Par la suite, les simulations pourront également offrir un complément à la formation pratique reçue en stage. « Les milieux de stage offrent des situations d’apprentissages très variées aux étudiants. Les apprentissages ne sont pas les mêmes pour tout le monde. Les simulations permettent de nous assurer que tous les étudiants du programme auront tous vu les mêmes cas », explique Jonathan Gordon.
En reproduisant des contextes cliniques variés, incluant la chirurgie, la pédiatrie, la gériatrie et la santé mentale, les simulations permettent d’exposer chaque étudiant-e à des situations professionnelles qu’il ou elle n’aurait peut-être pas expérimentées en stage. Si les scénarios cliniques en réalité virtuelle uniformisent les apprentissages des étudiants du Cégep Édouard-Montpetit, le partage des simulations entre les différents cégeps permet également une uniformisation de la formation à travers le réseau collégial.
Le fait de partager des simulations entre les établissements permet un partage d’expertise clinique.
Nathalie L’Heureux, conseillère en pédagogie numérique auCégep Édouard-Montpetit
Un partage d’expertise entre les cégeps
Le projet de simulations en réalité virtuelle du Cégep Édouard-Montpetit a donné lieu à un partenariat qui regroupe à ce jour sept cégeps du réseau. « On a créé un modèle standard de simulation avec la plateforme 3D Vista. Une application qui n’engage pas de coûts récurrents. On a également voulu que ce soit facile à utiliser pour les étudiants. Nous offrons aux cégeps qui souhaitent intégrer le partenariat de leur partager l’entièreté de la banque de simulations créées, en échange de laquelle nous leur demandons de réaliser au moins une simulation de leur côté », explique Jonathan Gordon.
L’équipe du Cégep Édouard-Montpetit souhaite faciliter la création et le partage de scénarios pédagogiques virtuels en soins infirmiers, c’est pourquoi elle offre une aide technique aux cégeps qui en ont besoin, afin de les aider à créer leurs propres simulations. Les cégeps de Trois-Rivières, Joliette, Jonquière et Lévis participent au projet de banque de simulations partagées. Les cégeps de Saint-Hyacinthe et de Saint-Jean-sur-Richelieu, quant à eux, sont en cours de développement d'une ou de plusieurs simulations en vue de participer au projet.
« Le fait de partager des simulations entre les établissements permet un partage d’expertise clinique. Les simulations qui ont été créées jusqu’à maintenant sont complémentaires.

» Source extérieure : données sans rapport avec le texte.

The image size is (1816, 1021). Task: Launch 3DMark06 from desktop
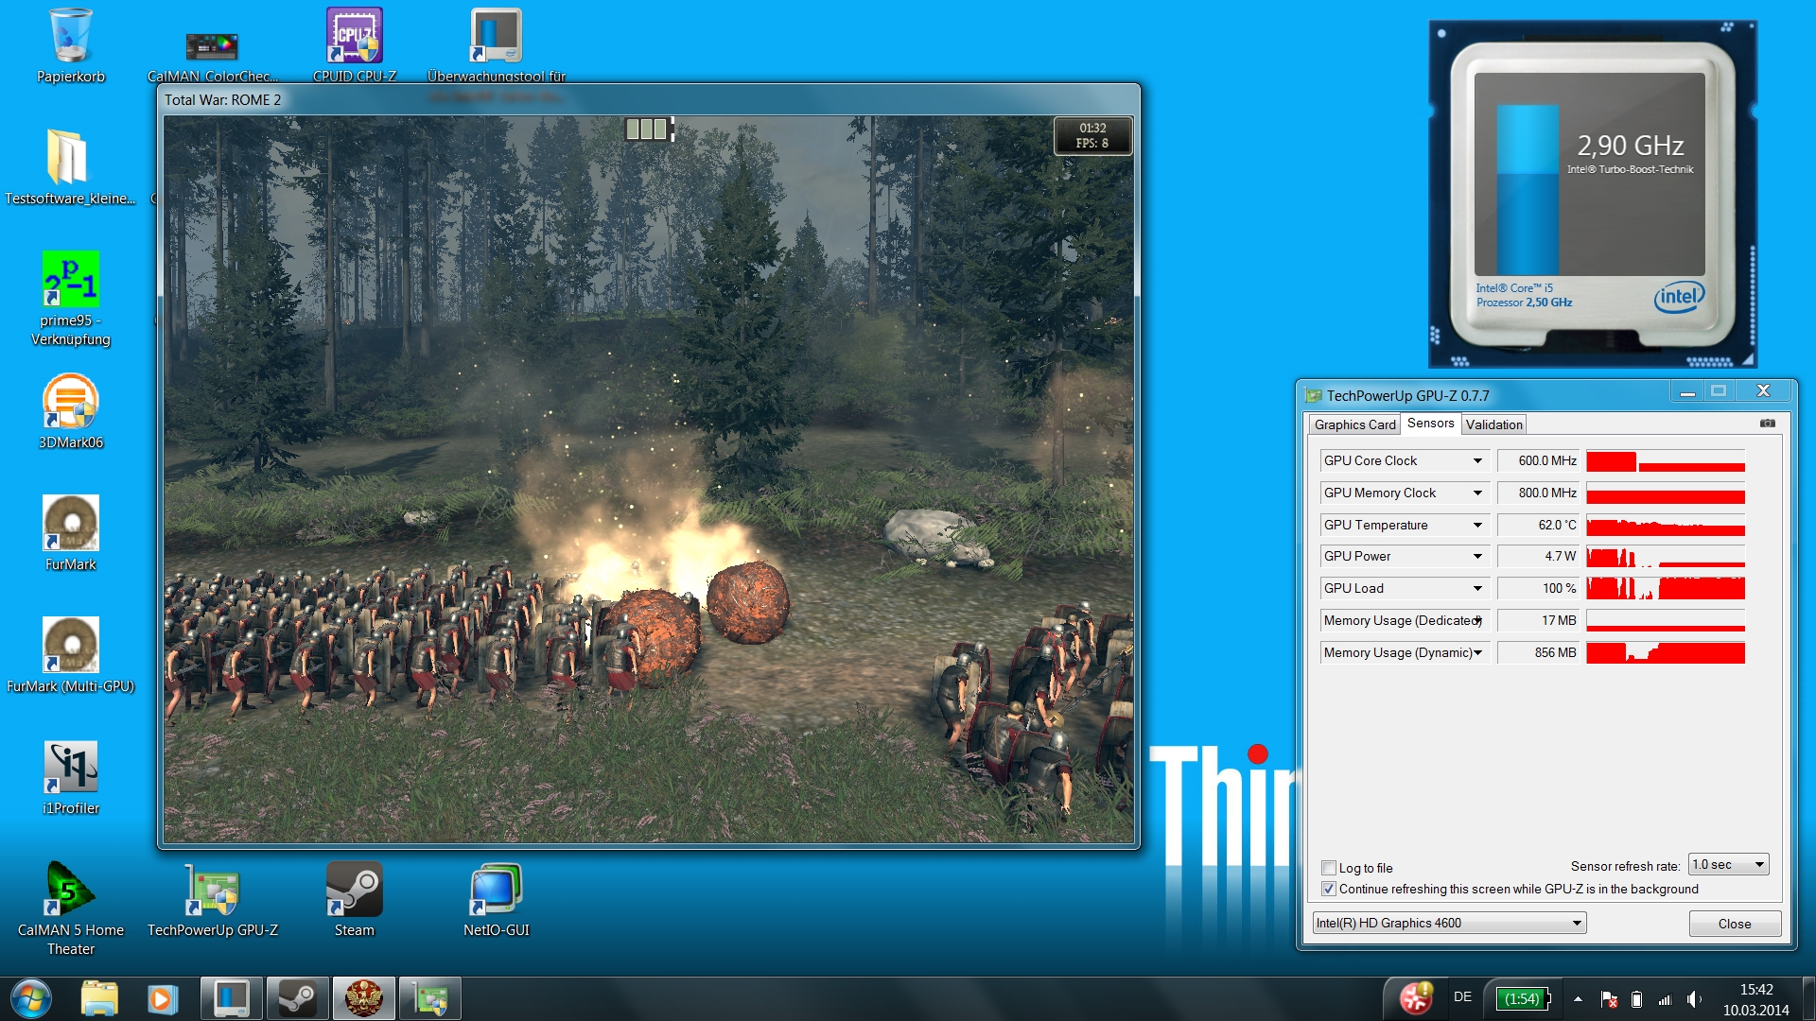click(71, 403)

D’un cégep à l’autre, en fonction des milieux hospitaliers partenaires, les étudiants sont en contact avec des technologies différentes, des cas différents, des situations différentes », explique Nathalie L’Heureux.

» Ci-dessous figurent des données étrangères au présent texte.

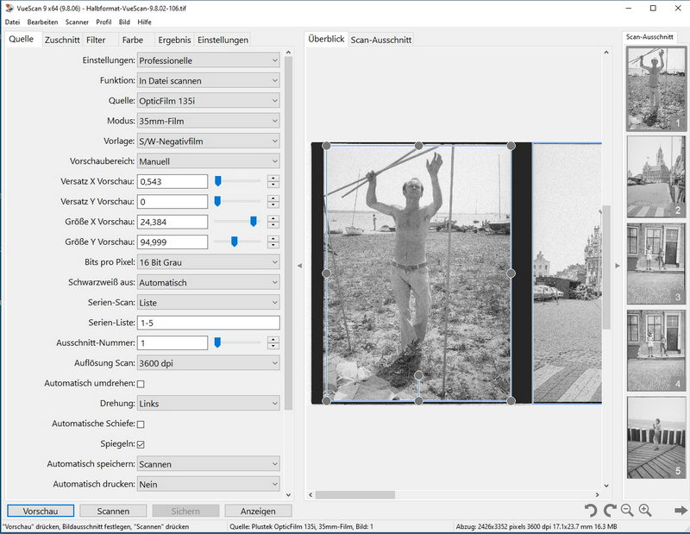
Task: Open the 'Auflösung Scan' dropdown
Action: 208,363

Le partage de simulations donne une occasion unique aux départements de soins infirmiers de partager leurs approches pédagogiques. « Cet échange permet de nous assurer que nos étudiants soient exposés à une variété de situations vécues dans différents milieux hospitaliers à travers la province. En ce sens, ça nous permet en tant qu’enseignant de diversifier nos contenus pédagogiques », conclut Jonathan Gordon.